解決方案是維護企業在云中使用的所有機密的清單,并定期檢查以查看每個機密如何得到保護。否則,惡意行為者可以輕松訪問企業的所有數據。更糟糕的是,他們可以控制企業的云資源以造成無法彌補的損失。同樣重要的是使用秘密管理系統。AWS Secrets Manager、AWS Parameter Store、Azure Key Vault和Hashicorp Vault等服務是健壯且可擴展的秘密管理工具的一些示例。
錯誤三:禁用日志記錄和監視
令人驚訝的是,有多少組織沒有啟用、配置甚至檢查公共云提供的日志和遙測數據,在許多情況下,這些數據可能非常復雜。企業云團隊中的某個人應該負責定期查看此數據并標記與安全相關的事件。這個建議并不局限于基礎設施即服務的公共云。存儲即服務供應商通常提供類似的信息,這同樣需要定期審查。
錯誤四:對主機、容器和虛擬機的訪問權限過大
要注意的是,企業除了將數據中心中的物理或虛擬服務器直接連接到Internet,還需要使用過濾器或防火墻來保護它。對此需要注意的有:
•暴露在公共互聯網上的Kubernetes集群的ETCD(端口2379)
•傳統端口和協議(例如在云主機上啟用的FTP)
•已虛擬化并遷移到云中的物理服務器中的傳統端口和協議,如rsh、rexec和telnet。
確保保護重要的端口并禁用(或至少鎖定)云中的舊的、不安全的協議,就像在本地數據中心中一樣。
錯誤五:缺乏驗證
最終的云計算錯誤是一個元問題:人們經常無法創建和實施系統來識別錯誤配置。

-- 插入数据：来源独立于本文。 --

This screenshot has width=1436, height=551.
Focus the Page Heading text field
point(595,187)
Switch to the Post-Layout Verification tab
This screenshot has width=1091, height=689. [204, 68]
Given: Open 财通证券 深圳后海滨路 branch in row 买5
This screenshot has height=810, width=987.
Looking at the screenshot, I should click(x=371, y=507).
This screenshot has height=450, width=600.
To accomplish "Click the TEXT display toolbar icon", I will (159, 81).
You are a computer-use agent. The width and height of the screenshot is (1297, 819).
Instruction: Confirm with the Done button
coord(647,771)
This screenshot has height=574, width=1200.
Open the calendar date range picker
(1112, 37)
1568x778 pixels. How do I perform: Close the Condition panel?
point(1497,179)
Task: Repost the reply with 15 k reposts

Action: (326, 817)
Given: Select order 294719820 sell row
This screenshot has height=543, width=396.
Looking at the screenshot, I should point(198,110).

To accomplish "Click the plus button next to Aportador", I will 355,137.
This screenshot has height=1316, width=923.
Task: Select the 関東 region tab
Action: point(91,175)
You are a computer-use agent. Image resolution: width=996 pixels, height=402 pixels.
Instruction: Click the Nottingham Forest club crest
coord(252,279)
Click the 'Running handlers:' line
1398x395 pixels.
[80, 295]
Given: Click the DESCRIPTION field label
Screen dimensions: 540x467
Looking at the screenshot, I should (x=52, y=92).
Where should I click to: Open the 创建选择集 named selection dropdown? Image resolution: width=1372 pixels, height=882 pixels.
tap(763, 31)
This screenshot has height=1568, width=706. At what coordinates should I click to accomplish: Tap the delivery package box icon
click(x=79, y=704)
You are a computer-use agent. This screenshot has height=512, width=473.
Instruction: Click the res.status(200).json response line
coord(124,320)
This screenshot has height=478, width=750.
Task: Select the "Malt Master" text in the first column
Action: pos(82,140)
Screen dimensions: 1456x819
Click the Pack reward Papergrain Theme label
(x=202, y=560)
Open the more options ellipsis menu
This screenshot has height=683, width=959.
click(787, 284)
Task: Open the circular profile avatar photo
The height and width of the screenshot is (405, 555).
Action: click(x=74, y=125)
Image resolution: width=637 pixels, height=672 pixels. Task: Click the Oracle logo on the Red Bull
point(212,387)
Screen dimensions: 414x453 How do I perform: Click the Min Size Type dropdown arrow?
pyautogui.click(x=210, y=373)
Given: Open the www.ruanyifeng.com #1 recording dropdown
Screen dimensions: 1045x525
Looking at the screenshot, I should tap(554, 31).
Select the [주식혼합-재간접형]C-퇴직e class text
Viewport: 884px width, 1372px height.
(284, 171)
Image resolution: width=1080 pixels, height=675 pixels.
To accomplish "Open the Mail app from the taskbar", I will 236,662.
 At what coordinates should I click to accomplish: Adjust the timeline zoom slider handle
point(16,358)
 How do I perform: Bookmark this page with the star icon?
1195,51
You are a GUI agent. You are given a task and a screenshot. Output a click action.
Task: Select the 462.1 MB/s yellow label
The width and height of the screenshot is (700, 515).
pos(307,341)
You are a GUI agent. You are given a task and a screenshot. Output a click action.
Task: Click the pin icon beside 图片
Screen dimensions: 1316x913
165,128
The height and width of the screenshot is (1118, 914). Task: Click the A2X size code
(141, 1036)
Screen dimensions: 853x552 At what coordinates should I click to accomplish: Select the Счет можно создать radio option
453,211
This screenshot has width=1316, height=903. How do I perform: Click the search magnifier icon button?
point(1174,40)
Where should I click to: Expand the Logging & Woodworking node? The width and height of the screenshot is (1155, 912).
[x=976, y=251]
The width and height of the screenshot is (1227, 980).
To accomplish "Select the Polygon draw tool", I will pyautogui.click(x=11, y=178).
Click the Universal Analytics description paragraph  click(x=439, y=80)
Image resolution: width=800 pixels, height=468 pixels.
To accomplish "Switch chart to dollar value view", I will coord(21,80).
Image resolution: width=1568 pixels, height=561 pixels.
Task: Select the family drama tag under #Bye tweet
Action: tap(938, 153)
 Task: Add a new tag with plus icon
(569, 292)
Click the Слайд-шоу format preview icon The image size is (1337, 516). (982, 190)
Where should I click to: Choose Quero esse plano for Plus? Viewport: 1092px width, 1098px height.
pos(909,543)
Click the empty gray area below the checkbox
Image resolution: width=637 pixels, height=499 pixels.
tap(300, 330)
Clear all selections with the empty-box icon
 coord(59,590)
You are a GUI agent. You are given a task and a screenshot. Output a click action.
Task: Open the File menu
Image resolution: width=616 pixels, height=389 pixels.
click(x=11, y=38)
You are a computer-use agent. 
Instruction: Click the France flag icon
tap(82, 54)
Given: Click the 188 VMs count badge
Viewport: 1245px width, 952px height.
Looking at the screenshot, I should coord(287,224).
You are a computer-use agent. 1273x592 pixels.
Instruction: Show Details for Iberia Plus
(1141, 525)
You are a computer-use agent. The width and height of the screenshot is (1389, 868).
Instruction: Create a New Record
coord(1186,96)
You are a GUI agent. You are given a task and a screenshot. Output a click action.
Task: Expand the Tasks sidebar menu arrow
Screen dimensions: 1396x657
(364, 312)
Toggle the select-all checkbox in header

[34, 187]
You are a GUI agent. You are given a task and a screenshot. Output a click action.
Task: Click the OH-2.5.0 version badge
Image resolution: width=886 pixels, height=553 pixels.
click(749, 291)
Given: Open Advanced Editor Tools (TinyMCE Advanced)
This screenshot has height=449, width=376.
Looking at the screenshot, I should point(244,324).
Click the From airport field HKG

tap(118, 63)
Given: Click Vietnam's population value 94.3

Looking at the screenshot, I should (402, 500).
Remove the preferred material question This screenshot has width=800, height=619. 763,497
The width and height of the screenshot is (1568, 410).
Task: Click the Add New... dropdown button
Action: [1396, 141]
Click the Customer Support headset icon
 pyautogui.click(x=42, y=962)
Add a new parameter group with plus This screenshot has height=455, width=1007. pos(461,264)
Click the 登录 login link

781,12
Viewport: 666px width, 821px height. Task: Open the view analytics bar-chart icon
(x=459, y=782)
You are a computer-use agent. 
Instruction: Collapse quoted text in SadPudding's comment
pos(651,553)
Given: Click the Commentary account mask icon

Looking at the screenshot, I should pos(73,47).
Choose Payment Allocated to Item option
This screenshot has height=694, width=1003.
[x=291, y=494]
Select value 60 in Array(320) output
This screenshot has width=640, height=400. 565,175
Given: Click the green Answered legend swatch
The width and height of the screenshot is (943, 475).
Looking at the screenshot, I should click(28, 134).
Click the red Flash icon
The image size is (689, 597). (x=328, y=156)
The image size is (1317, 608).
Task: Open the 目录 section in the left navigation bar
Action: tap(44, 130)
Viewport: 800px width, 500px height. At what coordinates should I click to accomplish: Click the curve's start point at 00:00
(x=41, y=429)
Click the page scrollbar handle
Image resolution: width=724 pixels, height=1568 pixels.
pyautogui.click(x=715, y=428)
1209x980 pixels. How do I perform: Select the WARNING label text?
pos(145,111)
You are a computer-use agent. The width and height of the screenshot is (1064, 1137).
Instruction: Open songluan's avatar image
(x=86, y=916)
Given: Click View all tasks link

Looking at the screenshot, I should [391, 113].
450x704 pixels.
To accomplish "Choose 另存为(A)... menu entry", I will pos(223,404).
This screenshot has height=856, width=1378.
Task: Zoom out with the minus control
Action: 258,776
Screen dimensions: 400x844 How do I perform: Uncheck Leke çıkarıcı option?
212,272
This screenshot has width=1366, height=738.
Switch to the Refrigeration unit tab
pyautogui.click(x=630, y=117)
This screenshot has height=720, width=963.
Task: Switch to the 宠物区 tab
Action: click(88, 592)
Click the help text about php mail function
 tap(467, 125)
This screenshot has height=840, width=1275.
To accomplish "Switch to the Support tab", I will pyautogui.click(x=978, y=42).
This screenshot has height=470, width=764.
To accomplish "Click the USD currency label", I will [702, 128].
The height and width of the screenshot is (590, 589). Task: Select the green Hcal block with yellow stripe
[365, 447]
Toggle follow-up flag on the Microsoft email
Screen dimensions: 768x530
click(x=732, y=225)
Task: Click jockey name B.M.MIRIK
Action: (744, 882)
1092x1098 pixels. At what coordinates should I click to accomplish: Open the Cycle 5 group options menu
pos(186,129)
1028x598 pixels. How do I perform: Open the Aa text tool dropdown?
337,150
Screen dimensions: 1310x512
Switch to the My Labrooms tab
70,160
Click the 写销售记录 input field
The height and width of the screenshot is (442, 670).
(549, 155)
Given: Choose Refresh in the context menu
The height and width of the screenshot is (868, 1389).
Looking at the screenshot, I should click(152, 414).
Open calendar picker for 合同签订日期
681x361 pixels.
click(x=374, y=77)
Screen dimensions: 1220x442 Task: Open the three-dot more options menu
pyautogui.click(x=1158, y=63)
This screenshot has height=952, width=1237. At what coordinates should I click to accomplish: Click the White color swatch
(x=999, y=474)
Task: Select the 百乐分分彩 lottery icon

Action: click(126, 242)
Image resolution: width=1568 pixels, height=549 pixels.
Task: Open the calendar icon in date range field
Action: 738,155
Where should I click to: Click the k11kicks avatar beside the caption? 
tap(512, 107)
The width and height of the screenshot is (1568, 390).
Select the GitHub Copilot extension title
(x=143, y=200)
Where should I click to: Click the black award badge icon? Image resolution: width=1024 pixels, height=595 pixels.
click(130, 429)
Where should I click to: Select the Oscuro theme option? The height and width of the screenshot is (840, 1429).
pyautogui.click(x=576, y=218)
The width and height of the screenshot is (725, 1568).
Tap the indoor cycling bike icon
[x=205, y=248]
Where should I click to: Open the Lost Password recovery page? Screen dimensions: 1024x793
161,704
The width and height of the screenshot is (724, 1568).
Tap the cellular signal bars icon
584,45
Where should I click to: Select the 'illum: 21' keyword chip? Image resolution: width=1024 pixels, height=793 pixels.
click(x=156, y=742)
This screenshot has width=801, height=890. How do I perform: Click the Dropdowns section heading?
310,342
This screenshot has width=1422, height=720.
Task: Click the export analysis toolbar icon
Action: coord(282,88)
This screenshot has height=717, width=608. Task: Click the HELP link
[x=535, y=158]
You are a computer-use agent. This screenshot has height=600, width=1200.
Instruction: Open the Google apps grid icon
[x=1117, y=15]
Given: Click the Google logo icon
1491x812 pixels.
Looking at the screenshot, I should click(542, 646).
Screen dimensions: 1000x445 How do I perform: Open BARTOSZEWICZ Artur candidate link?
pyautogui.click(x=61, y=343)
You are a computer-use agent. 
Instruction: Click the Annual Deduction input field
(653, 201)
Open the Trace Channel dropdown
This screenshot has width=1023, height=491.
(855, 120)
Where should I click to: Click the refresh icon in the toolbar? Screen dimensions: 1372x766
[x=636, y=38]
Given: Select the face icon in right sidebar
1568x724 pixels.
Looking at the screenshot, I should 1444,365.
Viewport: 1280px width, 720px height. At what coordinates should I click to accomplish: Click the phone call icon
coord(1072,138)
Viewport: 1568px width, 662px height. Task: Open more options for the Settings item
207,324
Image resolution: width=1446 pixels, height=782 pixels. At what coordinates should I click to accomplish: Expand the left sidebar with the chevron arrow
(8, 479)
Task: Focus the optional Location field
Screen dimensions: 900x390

因此無論是內部資源還是外部審核員,都必須負責定期驗證服務和權限是否已正確配置和應用。設置時間表以確保這種情況像發條一樣發生,因為隨著環境的變化,錯誤是不可避免的。企業還需要建立嚴格的流程來定期審核云配置。否則,可能會冒著安全漏洞的風險,惡意行為者可以利用這些漏洞。
要想讓云計算成為數據和工作負載的安全場所,最好牢記這些云配置的常見錯誤,并建立一個能夠盡快發現這些錯誤的系統,確保企業在云中的數字資產安全。